BANTUL, Indonesia - The Mount Merapi volcano spewed lava and hot clouds Saturday and a strong aftershock hit the region, sending fear rippling through the southern Indonesian area devastated by an earthquake only a week ago.
The mountain's lava dome has swelled in the past week to 330 feet, raising fears that it could collapse, said Subandriyo, a government scientist who uses one name. That could release a highly dangerous pyroclastic flow - a fast-moving burst of high-temperature gases and rock fragments that burns anything in its path.
More than a thousand aftershocks have hit the region since the 6.3-magnitude earthquake struck before dawn May 27, killing at least 6,234 people and injuring 30,000 more. Officials estimate that 135,000 homes were destroyed.
Scientists say the quake may have contributed to a weakening of the lava dome.
Most aftershocks have been weak, but one overnight Saturday jolted survivors awake.
"I picked up my nephew and ran out of the house. It was very strong," said Yudi, who like many Indonesians uses one name. There were no reports of damage from the quake, measured at magnitude 3.4.
Worried villagers in recent days have performed rituals aimed at warding off an eruption. On Thursday, the mountain's royally appointed spiritual guardian, "Mbah" Maridjan, led a silent procession of 100 people three times around a village near the volcano.
Most of the estimated 647,000 people left homeless are living in makeshift shelters - often just plastic tarps to ward off tropical downpours and the hot sun - with no toilets or running water.
Thirty more U.S. military medical personnel arrived Saturday, and were followed by a 135-member medical team from Cuba with two field hospitals. Medical teams already have arrived from Singapore, Japan, Iraq, Malaysia, Qatar and Pakistan.
The United Nations issued an urgent appeal Friday for $103 million to pay for the recovery effort over the next six months - with about half of that for rebuilding homes. Aid workers have yet to reach some remote areas, and delivery of food, medicine and tents has been sporadic in others.
More than 50 people were staying Saturday in two large empty chicken coops in Pentong in Bantul district. Flies buzzed everywhere, and children played barefoot on bamboo slats encrusted with chicken droppings.
The British medical aid agency Merlin said it was concerned that the villagers could catch bird flu or salmonella, and it appealed for more tents for survivors.
Bird flu cases have rocketed in Indonesia in the past month, with some occurring in districts surrounding the quake zone. At least 38 Indonesians have died.
Parji, the 60-year-old owner of one of the coops, told The Associated Press that he was not afraid of bird flu.
"There is a slight smell from the dung, but I look after the health of my birds. I am certain there is no bird flu here," he said.
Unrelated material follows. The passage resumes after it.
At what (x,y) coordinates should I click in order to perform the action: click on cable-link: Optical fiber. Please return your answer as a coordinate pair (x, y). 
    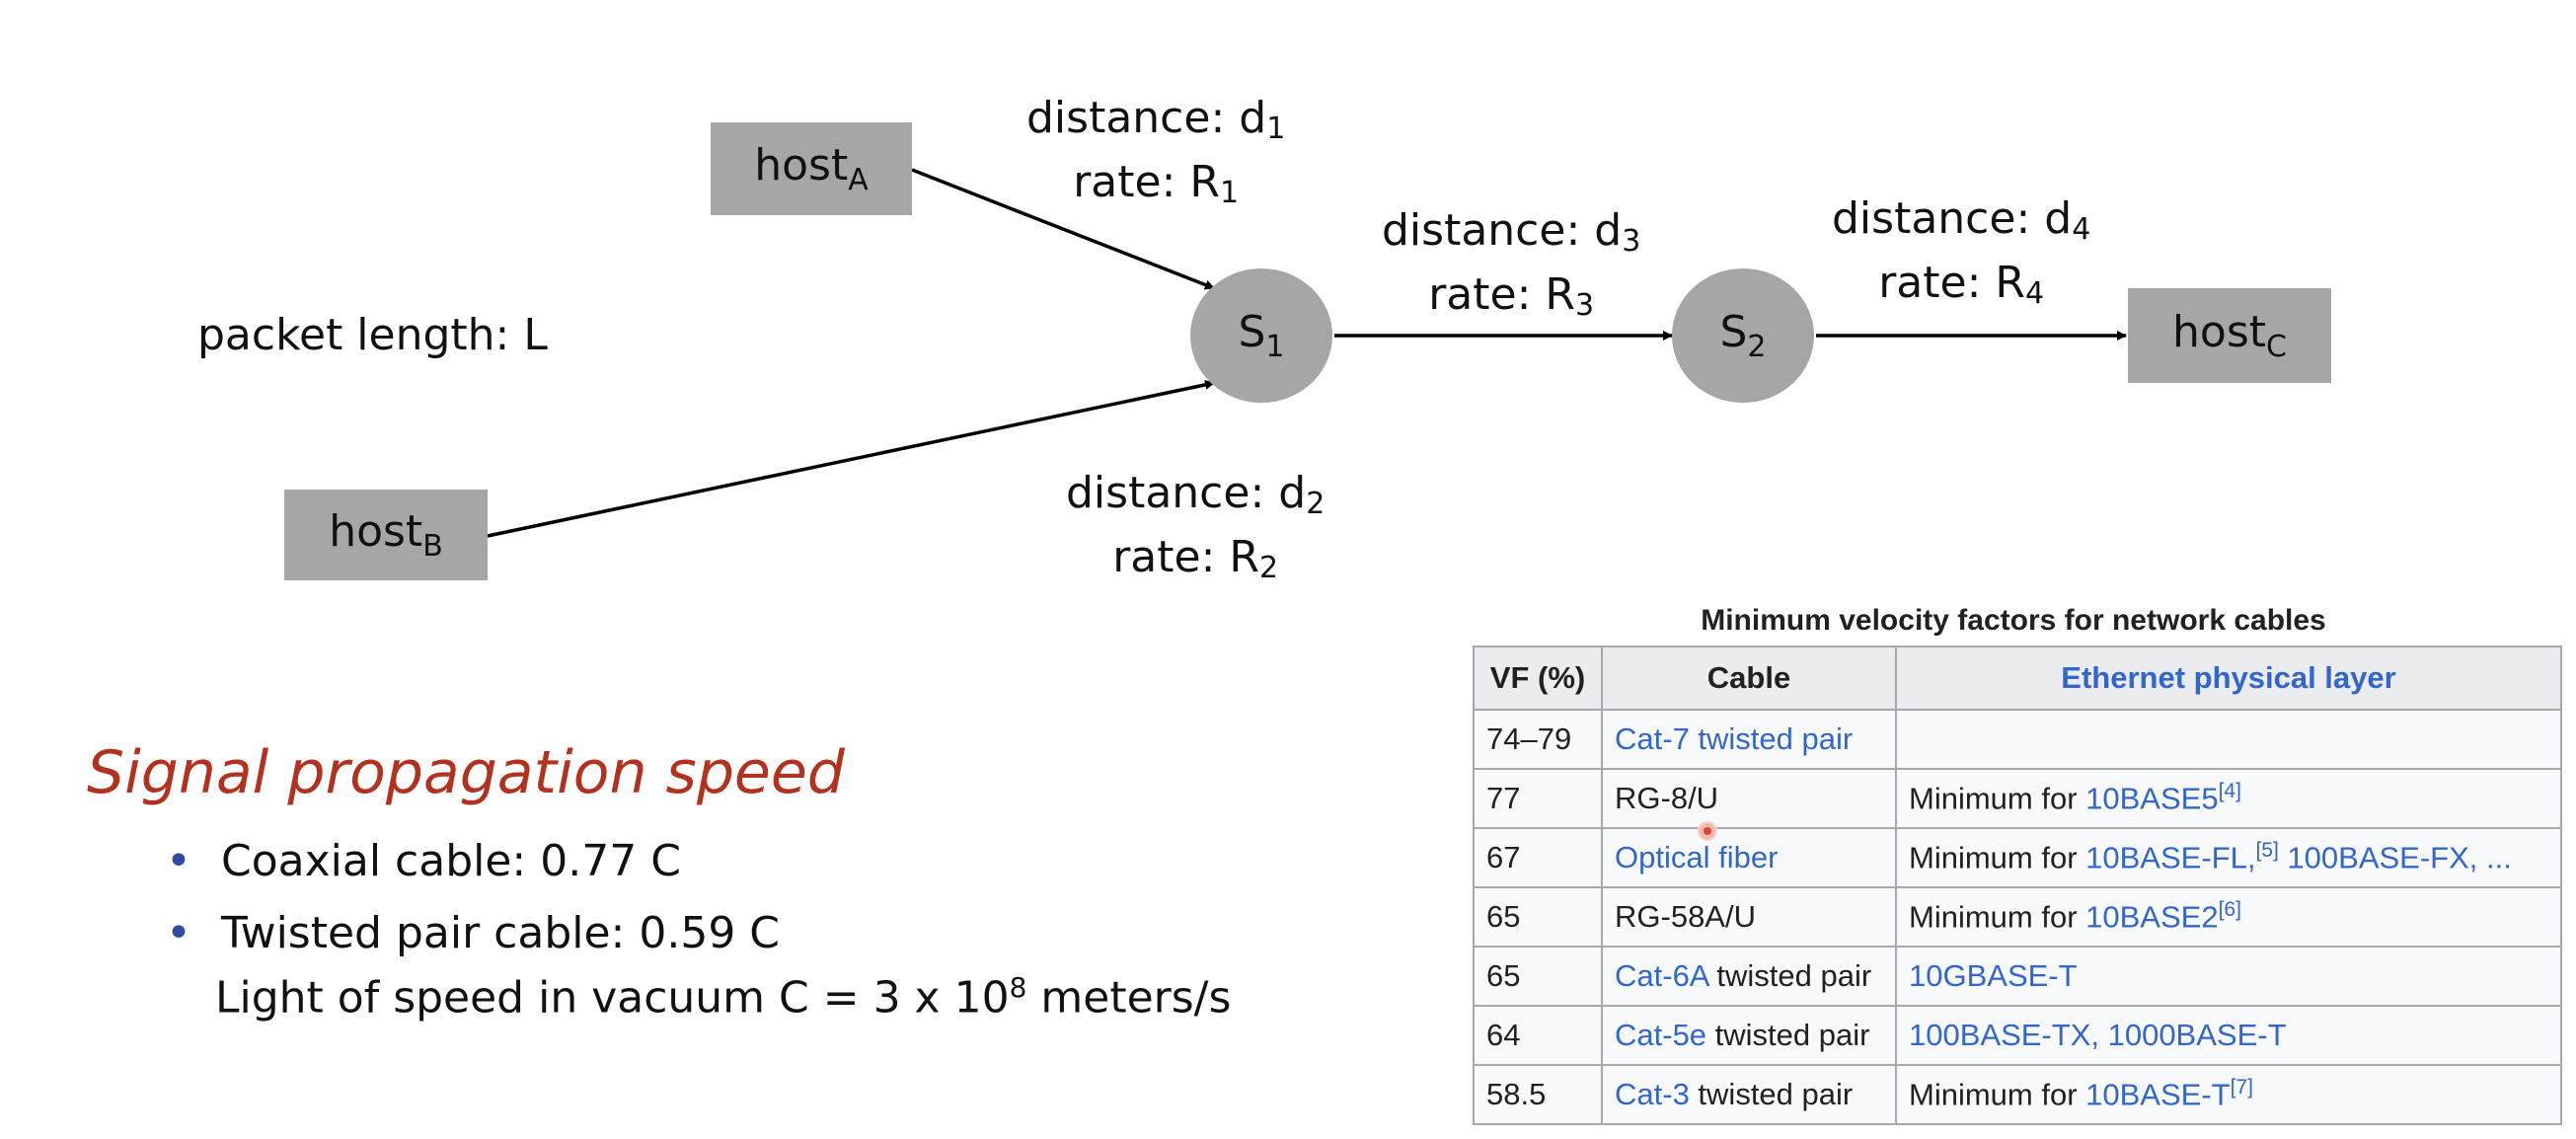
    Looking at the image, I should click on (1697, 857).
Two earthquake survivors committed suicide Friday, one by hanging and the other by jumping down a well, Bantul police chief Lt. Col. Dedy Munazat said. Both men had lost their homes in the quake.
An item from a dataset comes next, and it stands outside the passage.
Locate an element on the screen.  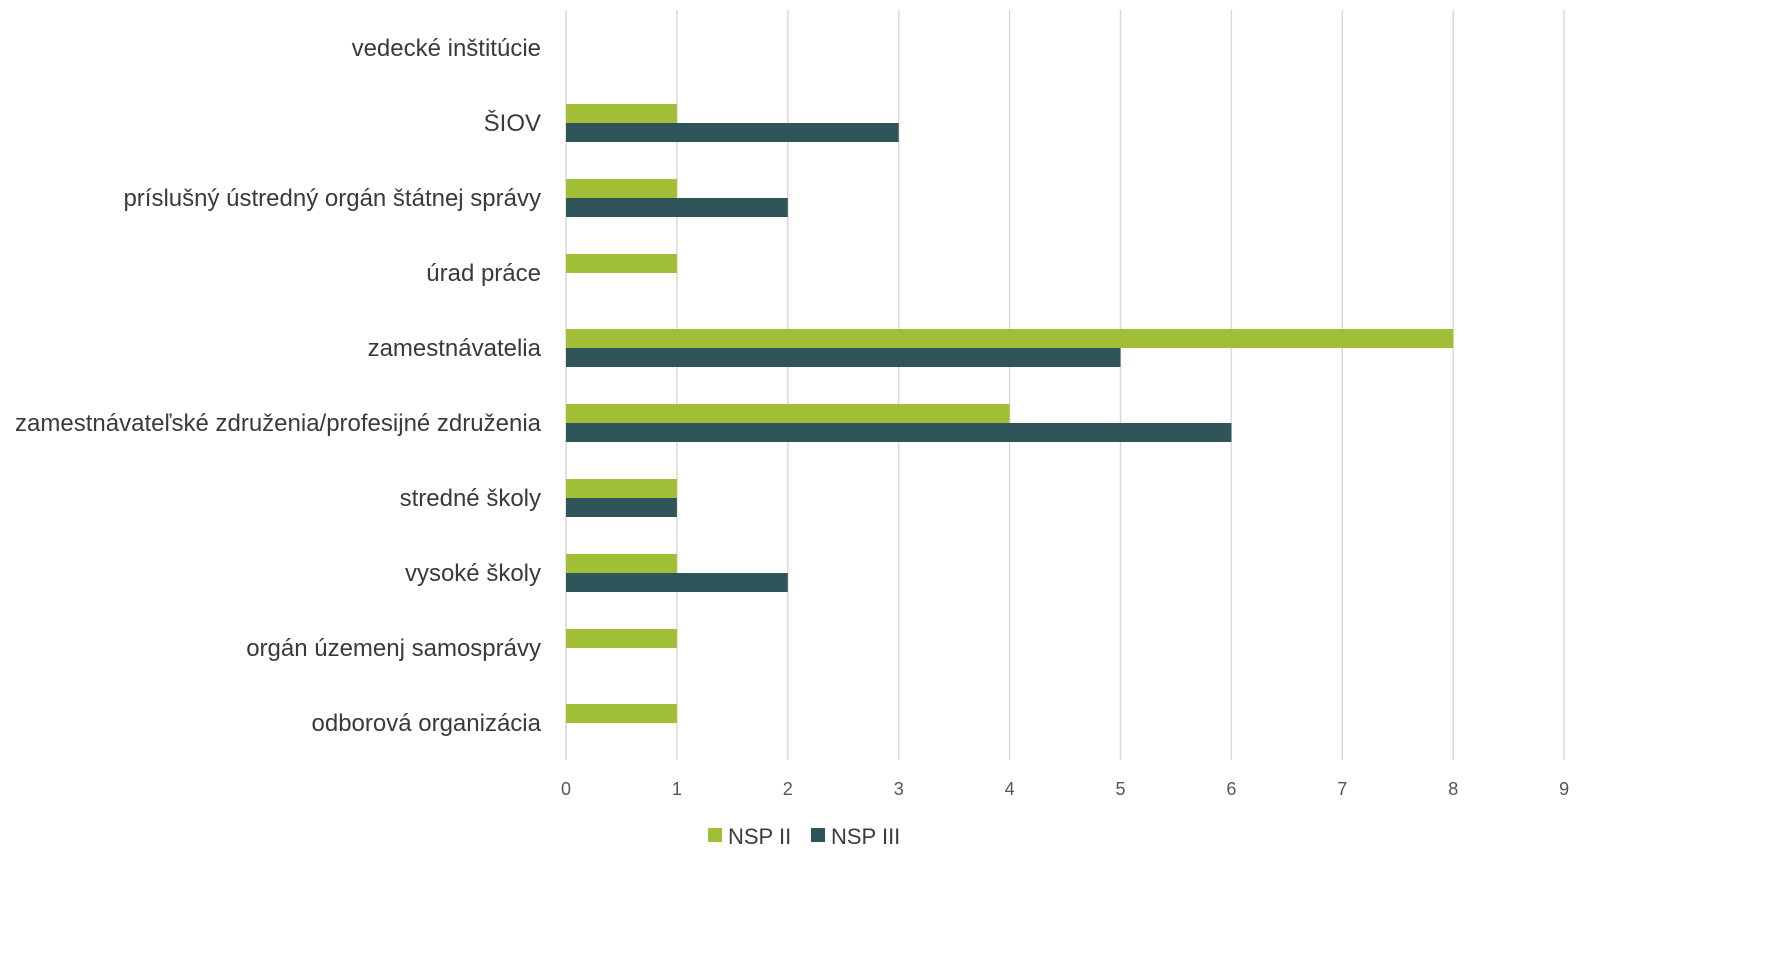
x-tick-label: 6 is located at coordinates (1231, 789).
Government officials said 380 people who had complained of dizziness and severe stomach pains after eating donated food Thursday were apparently suffering from post-trauma stress. The villagers were treated at four hospitals and laboratory tests found the food was safe, the national disaster agency said.
The massive relief effort comes as Indonesia is still trying to rebuild from the 2004 tsunami, which killed 131,000 people in western Aceh province alone.